Octane Response of a highly boosted direct injection spark ignition engine at different compression ratios

Paper #:
  • 2018-01-0269

Published:
  • 2018-04-03
Abstract:
Stringent regulations on fuel economy have driven major innovative changes in the internal combustion engine design. (e.g. CAFE fuel economy standards of 54.5 mpg by 2025 in the U.S) Vehicle manufacturers have implemented engine infrastructure changes such as downsizing, direct injection and turbocharging to achieve higher engine efficiencies. Fuel properties therefore, have to align with these engine changes and perform strongly to provide fuel related benefits. Fuel octane quality is a key metric that enables high fuel efficiency in an engine. Greater resistance to auto-ignition (knock) of the fuel/air mixture allows engines to be operated at a higher compression ratio for a given level of boosting of the intake charge without severely retarding the spark timing resulting in a greater torque per mass of fuel burnt. This attribute makes a high octane fuel a favorable hydrocarbon choice for modern high efficiency engines that aim for higher fuel economy. Prototype engine builds with novel design concepts allow for studying the impact of fuel octane quality on engine performance: In this regard, a 2.0L engine based on the previously published Ultraboost concept (utilizing absolute air-intake pressures of 2 bar or higher) was tested at two different compression ratios of 9:1 and 11:1 using a fuel matrix of varying octane grades.
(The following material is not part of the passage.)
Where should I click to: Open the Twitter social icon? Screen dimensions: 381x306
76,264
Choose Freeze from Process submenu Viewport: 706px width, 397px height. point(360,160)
As expected the octane quality of the fuels had a higher impact at 11:1 compression ratio than 9:1 in terms of the spark advance achieved and engine efficiency. The combustion analysis highlighted the importance of octane quality not only in permitting a more advanced spark but also on the burn duration of the compressed charge, with both factors contributing to enhanced efficiency. This study demonstrates the continued importance of fuel octane quality on SI engine designs in the foreseeable future.